> _Your instructions_: What do the lines from the top of the data through the line with "You are a GUI" say? Quote them exactly and include both ends.

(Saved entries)
----------

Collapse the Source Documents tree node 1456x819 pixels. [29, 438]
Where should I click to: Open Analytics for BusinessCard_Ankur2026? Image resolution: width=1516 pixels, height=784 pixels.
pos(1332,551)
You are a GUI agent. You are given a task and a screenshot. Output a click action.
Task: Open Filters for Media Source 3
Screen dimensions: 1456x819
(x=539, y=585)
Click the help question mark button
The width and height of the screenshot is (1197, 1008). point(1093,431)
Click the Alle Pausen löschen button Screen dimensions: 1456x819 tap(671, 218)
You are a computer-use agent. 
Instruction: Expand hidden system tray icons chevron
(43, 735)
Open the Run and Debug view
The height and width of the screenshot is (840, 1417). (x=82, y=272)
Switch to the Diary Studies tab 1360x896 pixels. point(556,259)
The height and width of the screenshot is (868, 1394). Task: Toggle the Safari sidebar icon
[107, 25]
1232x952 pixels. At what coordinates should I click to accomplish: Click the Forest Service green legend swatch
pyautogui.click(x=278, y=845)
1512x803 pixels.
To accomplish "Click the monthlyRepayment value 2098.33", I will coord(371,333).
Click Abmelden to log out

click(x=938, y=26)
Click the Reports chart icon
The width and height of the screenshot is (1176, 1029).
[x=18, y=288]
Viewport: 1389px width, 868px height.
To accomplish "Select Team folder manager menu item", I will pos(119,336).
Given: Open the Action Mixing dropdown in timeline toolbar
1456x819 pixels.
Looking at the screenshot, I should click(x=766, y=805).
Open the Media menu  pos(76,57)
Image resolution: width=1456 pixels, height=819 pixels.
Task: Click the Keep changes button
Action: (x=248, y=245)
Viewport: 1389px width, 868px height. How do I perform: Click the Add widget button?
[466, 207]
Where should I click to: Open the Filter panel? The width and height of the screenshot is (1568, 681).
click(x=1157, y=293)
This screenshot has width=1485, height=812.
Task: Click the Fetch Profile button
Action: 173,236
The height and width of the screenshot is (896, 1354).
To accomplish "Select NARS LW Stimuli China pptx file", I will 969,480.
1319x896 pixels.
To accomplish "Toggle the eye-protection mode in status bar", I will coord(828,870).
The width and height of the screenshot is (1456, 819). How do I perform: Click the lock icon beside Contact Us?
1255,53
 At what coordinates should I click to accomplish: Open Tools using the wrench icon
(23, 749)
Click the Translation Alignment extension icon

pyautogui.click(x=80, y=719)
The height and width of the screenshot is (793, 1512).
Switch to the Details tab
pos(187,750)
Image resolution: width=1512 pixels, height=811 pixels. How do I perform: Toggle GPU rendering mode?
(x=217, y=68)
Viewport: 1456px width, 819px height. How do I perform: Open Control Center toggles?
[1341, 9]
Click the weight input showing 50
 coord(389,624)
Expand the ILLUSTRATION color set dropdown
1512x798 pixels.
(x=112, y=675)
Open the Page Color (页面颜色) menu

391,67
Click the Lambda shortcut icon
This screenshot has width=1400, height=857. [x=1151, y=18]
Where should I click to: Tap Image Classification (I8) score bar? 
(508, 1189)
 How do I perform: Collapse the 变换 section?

----------

> _Answer space_:
Collapse the Source Documents tree node 1456x819 pixels. [29, 438]
Where should I click to: Open Analytics for BusinessCard_Ankur2026? Image resolution: width=1516 pixels, height=784 pixels.
pos(1332,551)
You are a GUI agent. You are given a task and a screenshot. Output a click action.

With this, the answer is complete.